What the task asks: For this exercise, reproduce only the lines from the one holding "Expand Chelsie Mraz's row details" through the final line of the data below, exactly, and omit pictures.

______________________________

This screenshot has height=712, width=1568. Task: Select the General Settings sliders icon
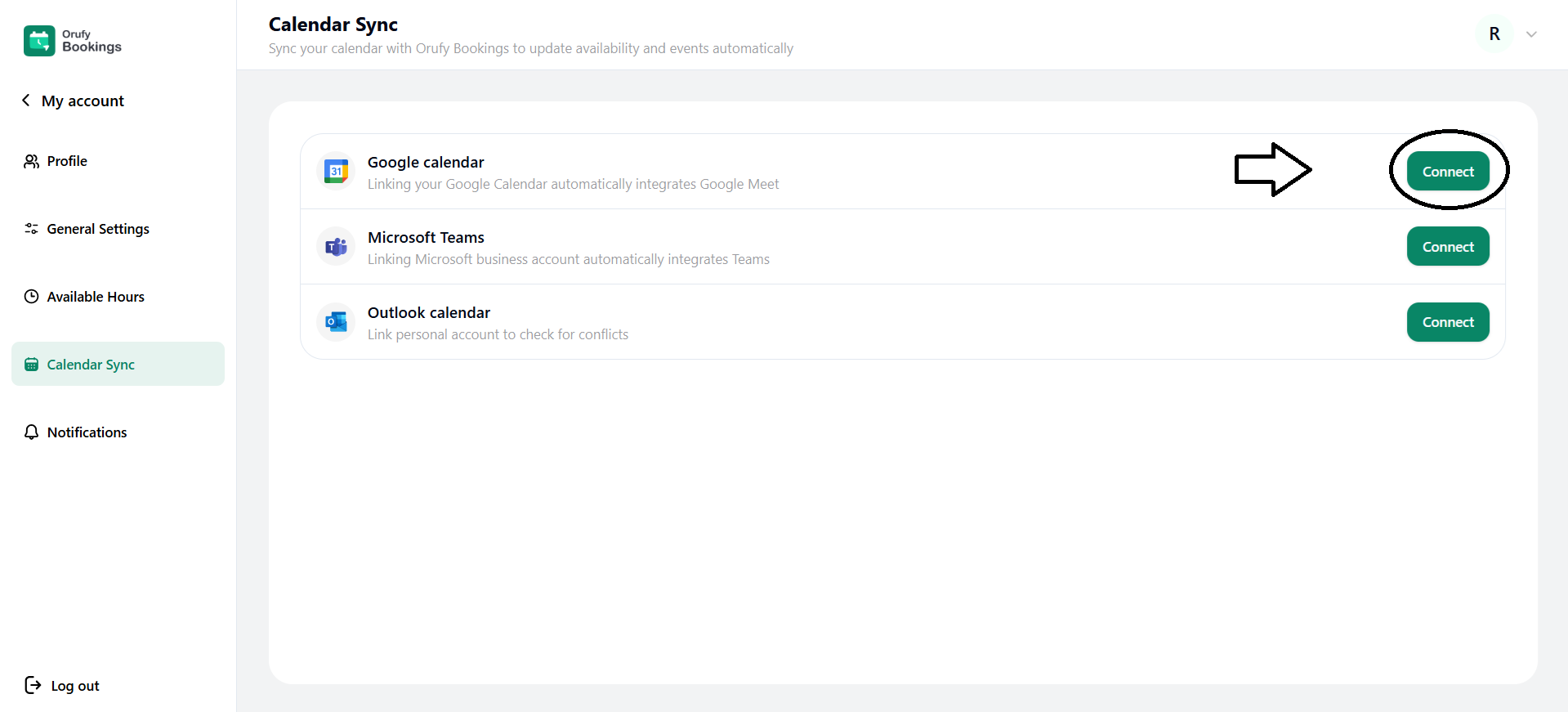point(31,229)
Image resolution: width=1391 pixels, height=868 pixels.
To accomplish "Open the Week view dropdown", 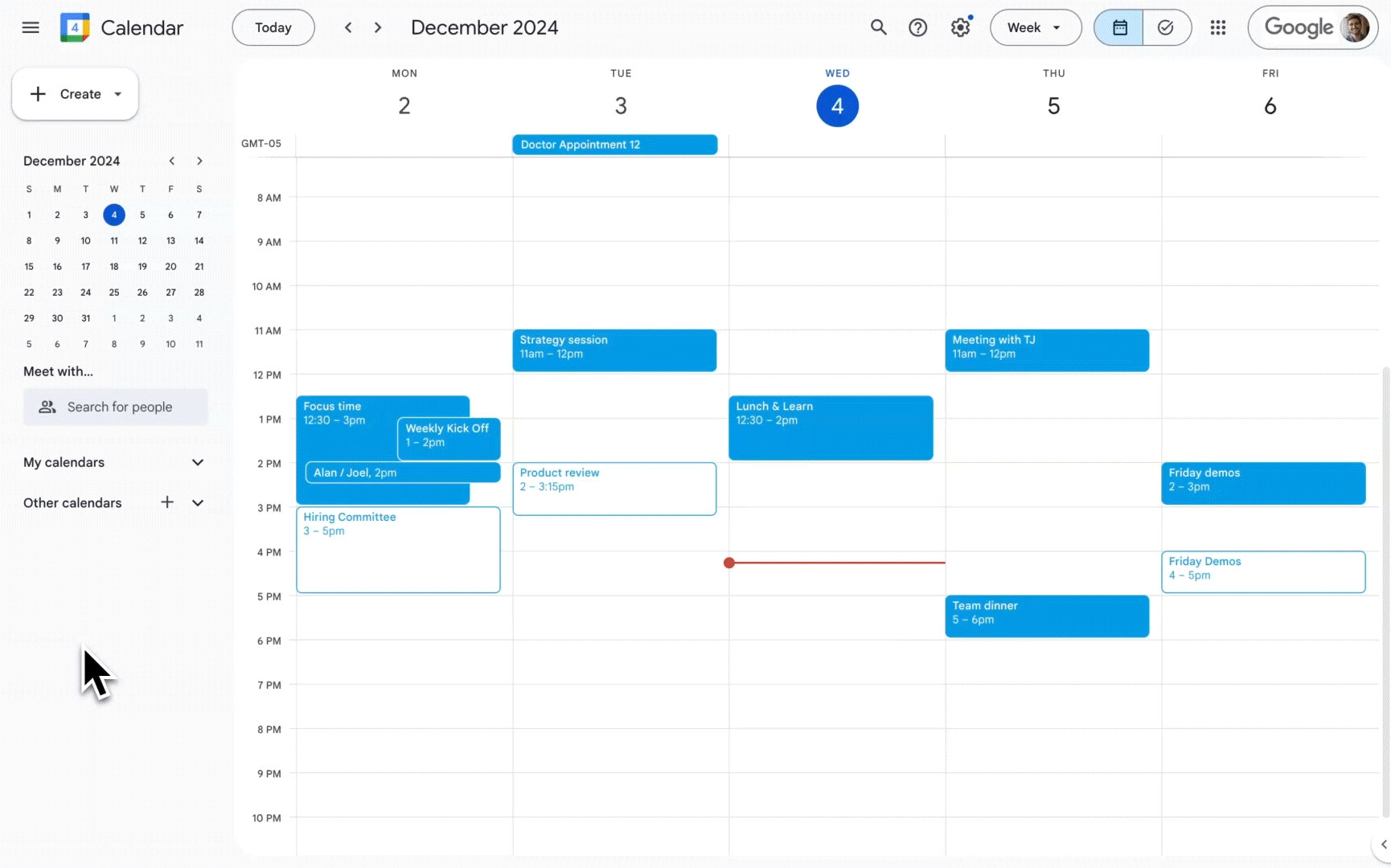I will 1034,27.
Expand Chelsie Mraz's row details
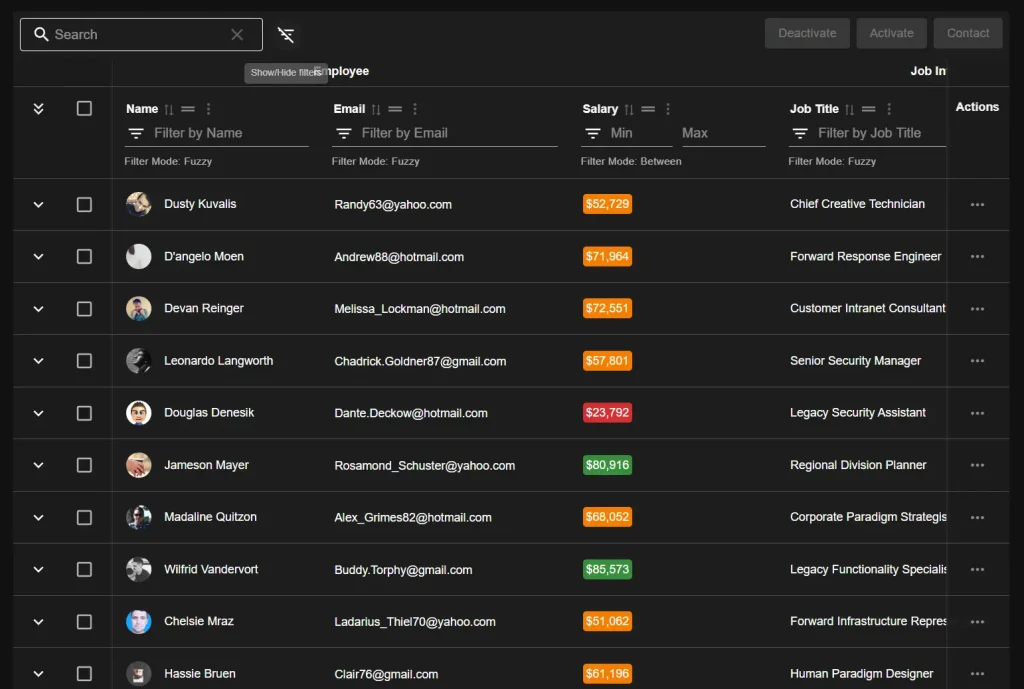The image size is (1024, 689). coord(38,621)
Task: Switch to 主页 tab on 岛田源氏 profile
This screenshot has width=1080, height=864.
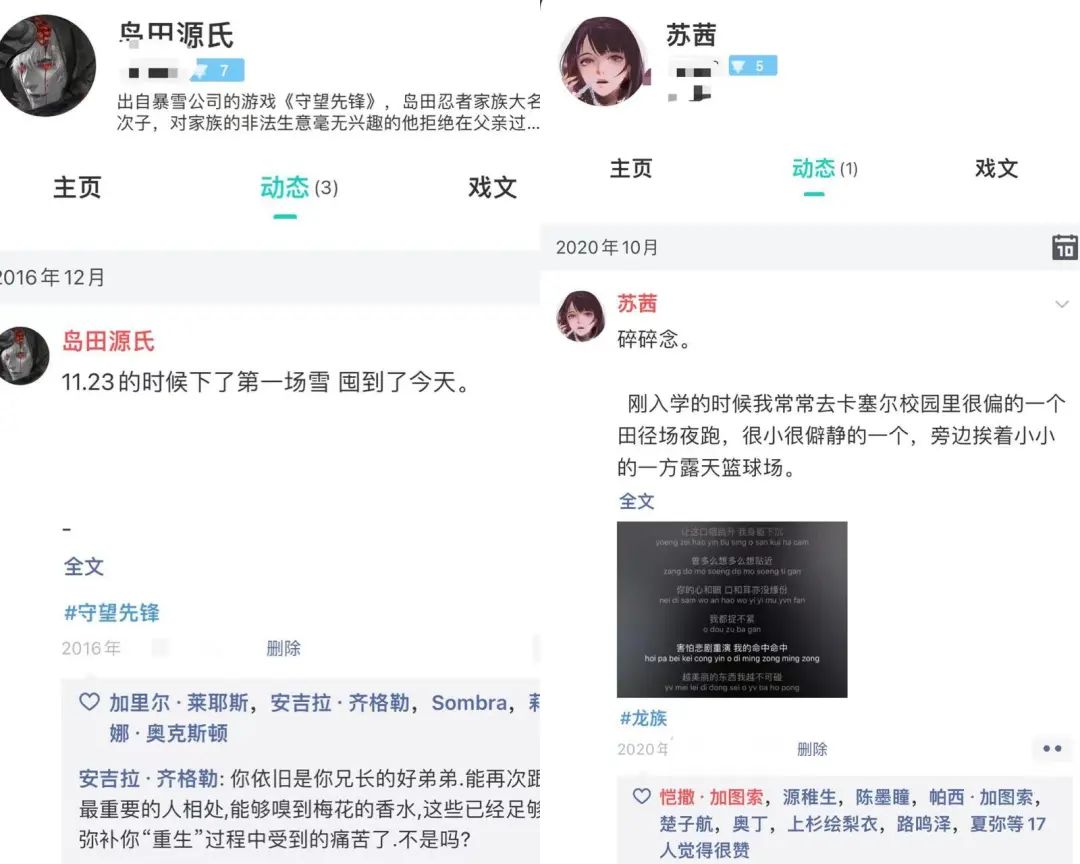Action: click(x=77, y=187)
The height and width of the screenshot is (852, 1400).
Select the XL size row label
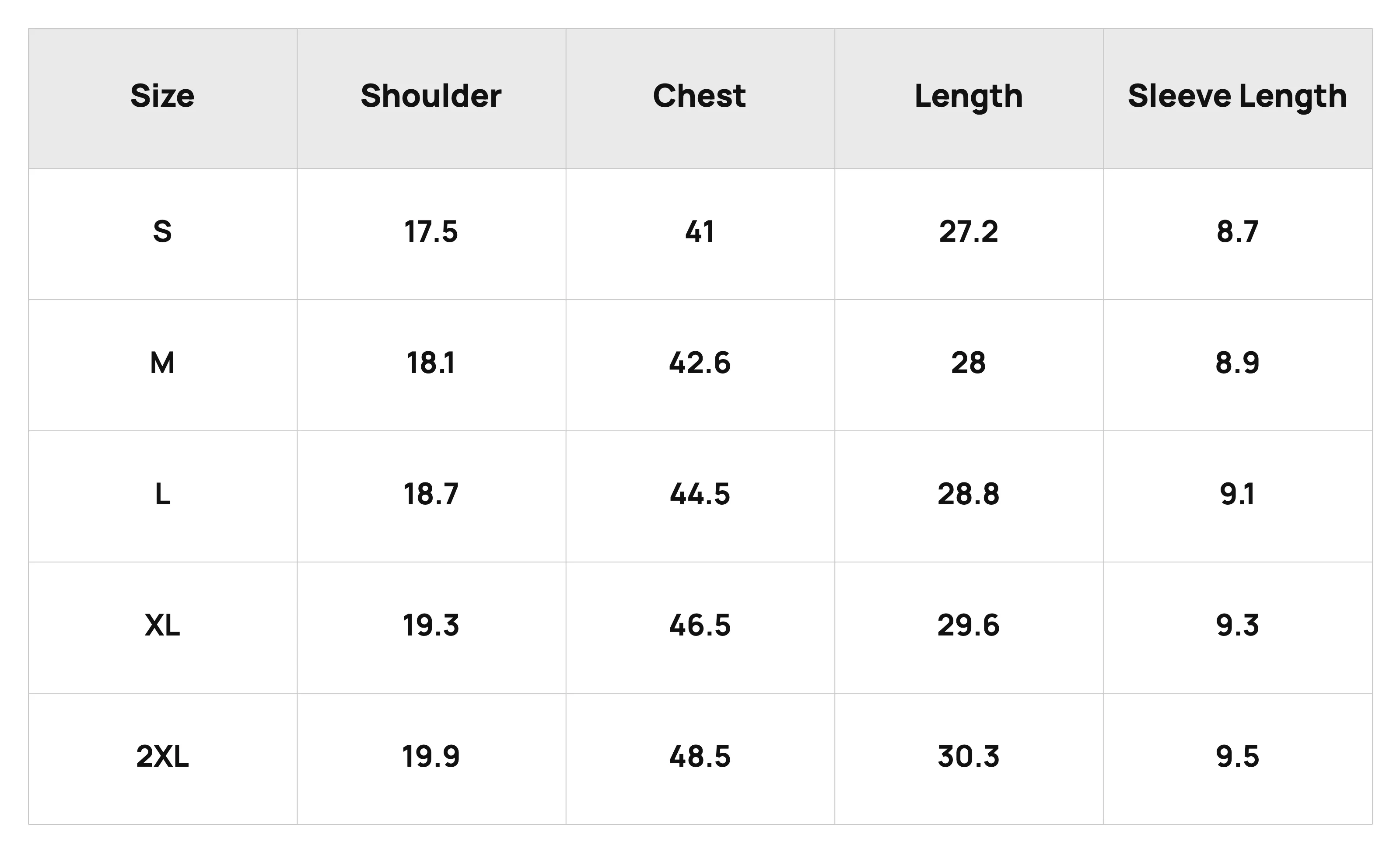coord(162,625)
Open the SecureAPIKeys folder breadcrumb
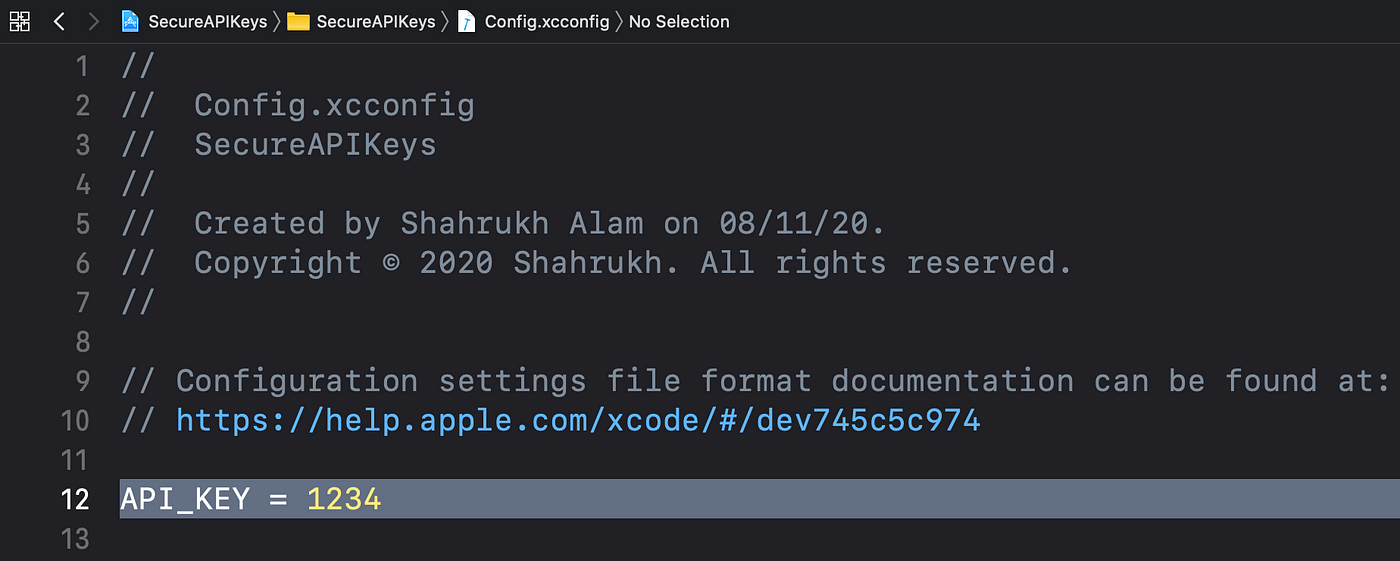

______________________________

Output of the exercise:
Expand Chelsie Mraz's row details
The image size is (1024, 689). coord(38,621)
Task: Switch to 主页 tab on 岛田源氏 profile
This screenshot has width=1080, height=864.
Action: click(x=77, y=187)
The height and width of the screenshot is (852, 1400).
Select the XL size row label
coord(162,625)
Open the SecureAPIKeys folder breadcrumb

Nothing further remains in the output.